Des millions de Tunisiens
vivent au quotidien la passion du football, sur le terrain, dans les
tribunes des stades, l’oreille collée au transistor ou bien les yeux fixés
et figés devant le petit écran. Les étendards brandis, de ce sport roi, sont
un redoutable facteur d’homogénéisation sociale puisque les couleurs
arborées neutralisent, pendant que les gladiateurs des temps modernes
s’étripent sur le gazon, les antagonismes des classes et les hiérarchies
flamboyantes.
La lutte contre la
violence, contre les bas instincts et les replis régionalistes, et en faveur
du fair-play devraient, en principe, placer le football à l’avant-garde des
efforts pour créer une conscience fondée sur l’humilité, l’autodiscipline et
le respect de l’adversaire. Or, nous assistons maintenant, professionnalisme
débridé oblige, à un championnat soumis aux règles d’une concurrence aux
relents de vendetta, assujetti à un business obéissant aux lois froides du
marché.
La
financiarisation de notre football
Pour conserver son aura,
rehausser la qualité de la compétition et installer, au cœur des rencontres,
les notions de l’émulation et de l’effort, notre championnat doit se jouer
de façon équilibrée, adossé à des adversaires forts pour que les matchs
soient intéressants ; et des recettes, issues principalement de la vente des
droits de retransmission, réparties à tous les niveaux afin que chaque
équipe ait des chances de gagner des trophées.

- ENREGISTREMENTS FOURNIS:

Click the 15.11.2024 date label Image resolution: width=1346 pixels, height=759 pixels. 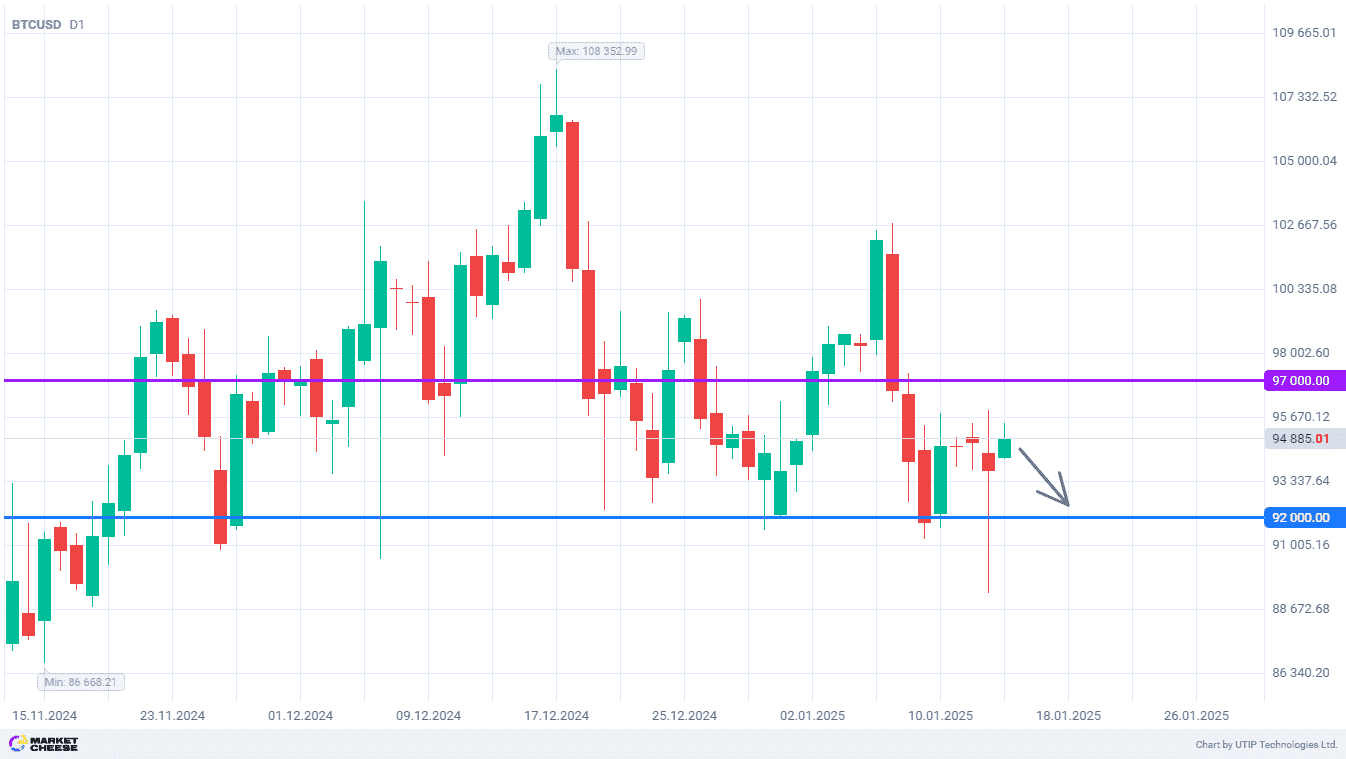point(44,716)
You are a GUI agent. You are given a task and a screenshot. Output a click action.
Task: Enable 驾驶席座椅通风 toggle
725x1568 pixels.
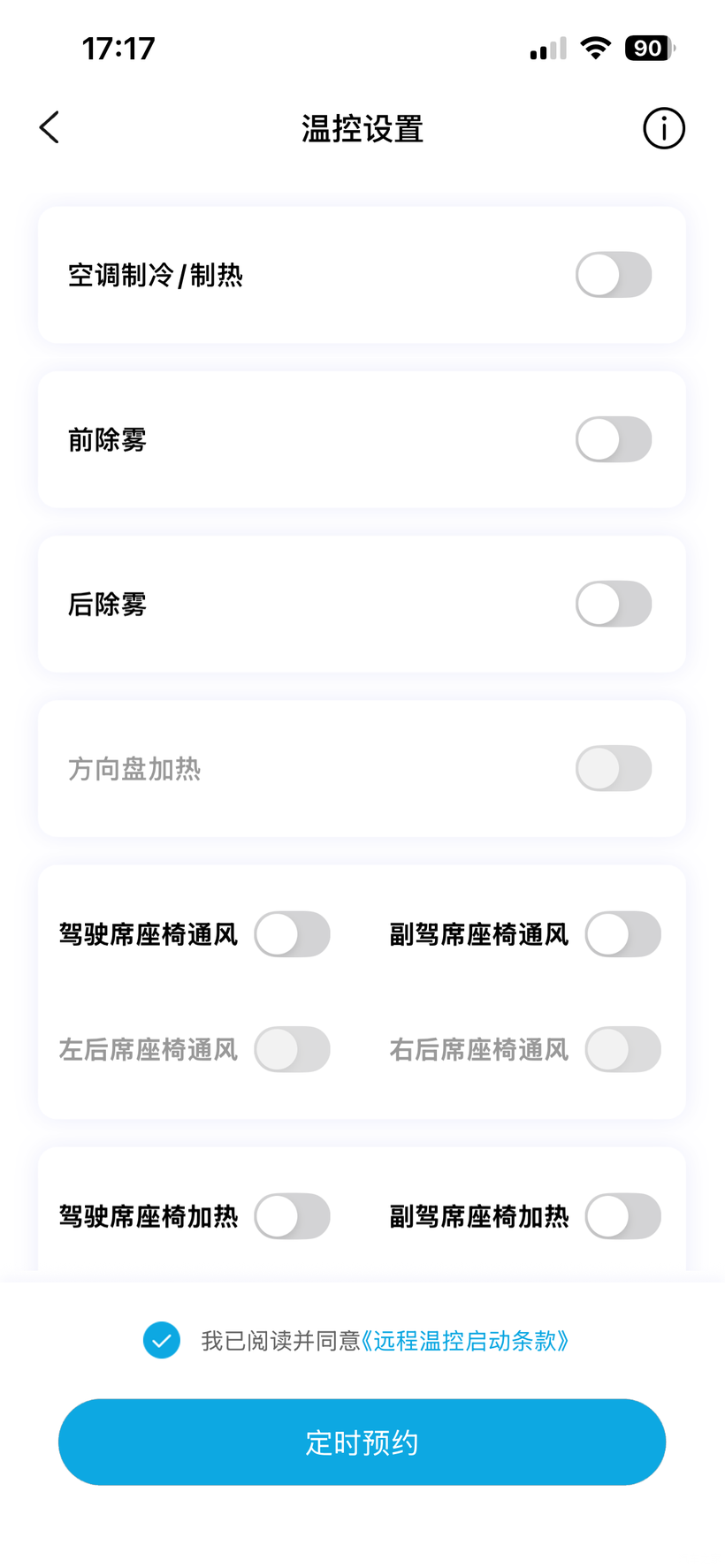pyautogui.click(x=292, y=934)
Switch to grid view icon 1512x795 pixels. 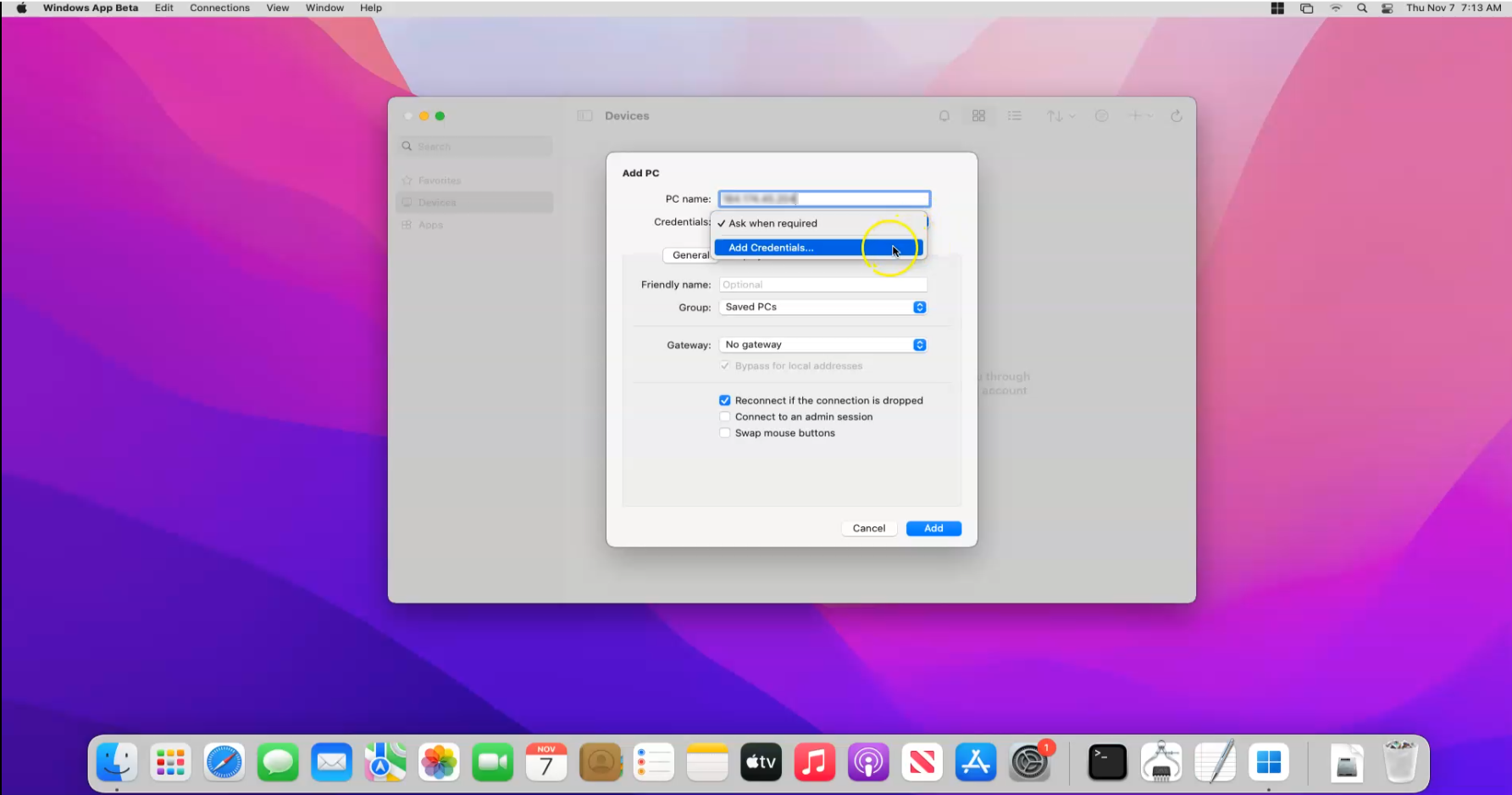(x=979, y=116)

- DÉFI: Reprenez le texte sur le football tunisien après sa dernière phrase et poursuivez-le. Les enregistrements n'interviennent pas dans cet exercice.

- RÉSULTAT OBTENU:
Laisser les clubs les
plus forts tout rafler et acheter les meilleurs joueurs a conduit, tout au
long de la dernière décennie, à un quasi-monopole aux mains des riches, ce
qui a nui immanquablement à la teneur du championnat, a exacerbé les
tensions identitaires et a mis en déroute l’équité des compétitions. Les
valeurs sportives éthiques doivent, à tout prix, concurrencer l’argent pour
permettre au football, une seconde religion dans notre pays, de demeurer
l’idéal d’un avenir sain et équilibré pour une jeunesse à la recherche de
repères, de modèles et de processus identificatoires.
« La financiarisation
effrénée du sport roi n’est pas une tare en soi mais nous devons -les
instances de tutelle et les pouvoirs publics sont impliqués- l’empêcher de
tout régenter à travers une série de lois et réglementations à même de
garantir une compétition saine et des chances égales pour tous de gagner»,
nous dit M. Abdelbaki Ben Massoud, vice-président du club d’El Omrane et
observateur vigilant des arcanes footballistiques nationales, qui appelle la
communauté sportive du pays et l’élite dirigeante des différents clubs à
laisser la glorieuse incertitude de la compétition prévaloir sur les
certitudes moroses de l’argent.
Les arbitres, acteurs mal-aimés
Invectivés, sifflés,
critiqués, pointés du doigt… les arbitres tunisiens, acteurs incontournables
d’un sport populaire et surmédiatisé, sont, à l’issue de la plupart des
matchs, apostrophés, pris à partie et parfois malmenés, en direct, grâce à
la vigilance (sic) des équipes de télévision en place, par des dirigeants,
des joueurs criant au complot.
Tension, ambiance
électrique, hostilité des tribunes sont le lot d’une profession décriée tout
au long d’un championnat à la recherche, et c’est de bonne guerre, d’une
victime expiatoire, susceptible d’endosser les échecs et les déboires d’un
club jouant sa survie ou en guerre ouverte pour le sacre.
«La starisation des
joueurs, les enjeux financiers de la compétition et l’égo démesuré de
certains dirigeants ont ouvert la voie à des polémiques dont se serait bien
passé un corps arbitral, inquiet de voir les principales rencontres
dirigées, à la demande des clubs ou de la fédération, par des hommes en noir
venus d’ailleurs», rouspète le responsable de la formation au sein de la
direction nationale de l’arbitrage qui appelle les instances fédérales, afin
de désamorcer les tensions actuelles, de rapprocher les familles du football
en proposant à de futurs joueurs et arbitres de vivre ensemble, à travers
des stages de formation, leurs cursus professionnels.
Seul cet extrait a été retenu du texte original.